A: Foods left in "the danger zone", or between 40 and 140 degrees farenheit, can become unsafe to eat after four hours. Try waiting to cook the sides until the latest possible time, or try prepping everything in advance, and finish the dish in the host's oven if your drive time is substantial.
Q: Chef you mentioned the danger zone, which made me think about food left sitting out after it's served, for grazing. How long is it safe? Should it be reheated before eating?
A: Certainly erring on the side of caution, I'd reccomend reheating leftovers, but I don't want to cause a panic! If the food has been cooked properly, it should be fine to eat in under four hours from leaving the oven. That's longer than I can sit at the table!
Q: What's the easiest thing I can bring to Thanksgiving dinner that won't look easy?
A: I wouldn't worry about whether or not the sides seem easy. Sometimes the simplest things taste the best!

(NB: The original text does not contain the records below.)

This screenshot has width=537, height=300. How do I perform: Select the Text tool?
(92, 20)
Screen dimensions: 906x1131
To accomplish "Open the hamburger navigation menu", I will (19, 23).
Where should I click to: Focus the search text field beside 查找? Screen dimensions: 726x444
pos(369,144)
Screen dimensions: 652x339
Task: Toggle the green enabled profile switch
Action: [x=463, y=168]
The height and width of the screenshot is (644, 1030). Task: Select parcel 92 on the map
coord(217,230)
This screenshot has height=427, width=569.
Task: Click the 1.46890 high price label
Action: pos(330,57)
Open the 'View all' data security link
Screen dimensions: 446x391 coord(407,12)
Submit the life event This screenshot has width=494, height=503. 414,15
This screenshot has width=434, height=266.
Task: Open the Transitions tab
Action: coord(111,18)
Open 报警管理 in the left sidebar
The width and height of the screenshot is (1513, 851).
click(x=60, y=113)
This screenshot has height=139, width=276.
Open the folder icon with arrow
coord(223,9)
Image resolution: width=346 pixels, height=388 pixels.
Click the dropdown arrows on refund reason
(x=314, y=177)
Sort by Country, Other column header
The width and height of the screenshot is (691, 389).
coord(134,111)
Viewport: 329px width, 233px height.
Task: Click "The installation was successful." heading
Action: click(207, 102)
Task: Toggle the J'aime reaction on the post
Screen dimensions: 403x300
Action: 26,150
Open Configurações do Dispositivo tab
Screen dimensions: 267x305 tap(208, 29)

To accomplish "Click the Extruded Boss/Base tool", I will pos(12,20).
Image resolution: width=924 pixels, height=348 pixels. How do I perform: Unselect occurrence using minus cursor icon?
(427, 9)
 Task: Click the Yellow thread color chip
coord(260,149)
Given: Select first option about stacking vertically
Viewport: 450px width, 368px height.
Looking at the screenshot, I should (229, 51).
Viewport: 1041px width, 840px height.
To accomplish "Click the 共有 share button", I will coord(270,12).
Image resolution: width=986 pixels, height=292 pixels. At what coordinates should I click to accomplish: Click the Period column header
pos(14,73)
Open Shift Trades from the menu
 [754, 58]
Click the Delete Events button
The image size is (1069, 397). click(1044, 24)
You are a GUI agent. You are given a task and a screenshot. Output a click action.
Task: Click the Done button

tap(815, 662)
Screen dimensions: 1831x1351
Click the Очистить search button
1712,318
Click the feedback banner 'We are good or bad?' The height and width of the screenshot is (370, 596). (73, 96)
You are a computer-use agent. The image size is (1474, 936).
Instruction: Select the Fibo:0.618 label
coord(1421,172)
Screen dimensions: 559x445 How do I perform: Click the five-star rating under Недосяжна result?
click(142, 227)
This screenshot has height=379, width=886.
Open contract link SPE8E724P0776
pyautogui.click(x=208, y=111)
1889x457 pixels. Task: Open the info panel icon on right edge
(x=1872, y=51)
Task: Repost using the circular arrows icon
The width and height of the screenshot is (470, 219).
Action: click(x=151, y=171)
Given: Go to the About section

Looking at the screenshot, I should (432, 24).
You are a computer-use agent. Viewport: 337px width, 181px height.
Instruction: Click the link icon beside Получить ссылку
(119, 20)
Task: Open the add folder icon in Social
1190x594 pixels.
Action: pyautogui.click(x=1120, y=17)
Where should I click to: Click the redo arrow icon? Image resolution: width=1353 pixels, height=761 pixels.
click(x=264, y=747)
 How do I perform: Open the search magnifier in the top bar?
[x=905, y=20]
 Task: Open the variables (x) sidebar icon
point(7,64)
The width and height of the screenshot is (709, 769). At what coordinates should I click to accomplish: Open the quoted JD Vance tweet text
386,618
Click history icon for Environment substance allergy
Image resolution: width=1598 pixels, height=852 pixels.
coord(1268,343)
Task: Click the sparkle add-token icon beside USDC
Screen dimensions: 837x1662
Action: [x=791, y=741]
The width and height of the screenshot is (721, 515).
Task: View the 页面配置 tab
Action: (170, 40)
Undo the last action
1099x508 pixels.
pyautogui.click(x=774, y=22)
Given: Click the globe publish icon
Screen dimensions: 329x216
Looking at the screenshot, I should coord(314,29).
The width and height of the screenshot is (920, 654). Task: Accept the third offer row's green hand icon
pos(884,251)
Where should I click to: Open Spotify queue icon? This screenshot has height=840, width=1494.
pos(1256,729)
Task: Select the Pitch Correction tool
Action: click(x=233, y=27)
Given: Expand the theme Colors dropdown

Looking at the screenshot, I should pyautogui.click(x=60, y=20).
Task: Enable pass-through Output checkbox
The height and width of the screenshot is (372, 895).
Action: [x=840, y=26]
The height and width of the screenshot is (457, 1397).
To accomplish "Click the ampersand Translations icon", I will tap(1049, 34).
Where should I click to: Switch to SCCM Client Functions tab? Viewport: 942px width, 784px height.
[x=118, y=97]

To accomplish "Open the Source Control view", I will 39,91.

Q: Can you suggest a good stuffing recipe?
A: At Table & Main we do a cornbread stuffing with roasted apples and sausage, the balance of sweet and savory is something I like, but I think stuffing can be a good medium for roasted mushrooms, truffles, and other deep and earthy flavors.
Q: Cranberry sauce/relish?
A: Cranberry relish is something I avoided like the plague as a child, but there are a few recipes out there that I've enjoyed as an adult, but it's something that my family skips over, so I just open a can for that one uncle that demands it. The most important part of Thanksgiving to me is spending time with family and friends, and I believe the convenience of some dishes that allow for more time with others shouldn't be overlooked. You can obviously spice it up with some grated orange zest and ginger, but the point is to enjoy the company!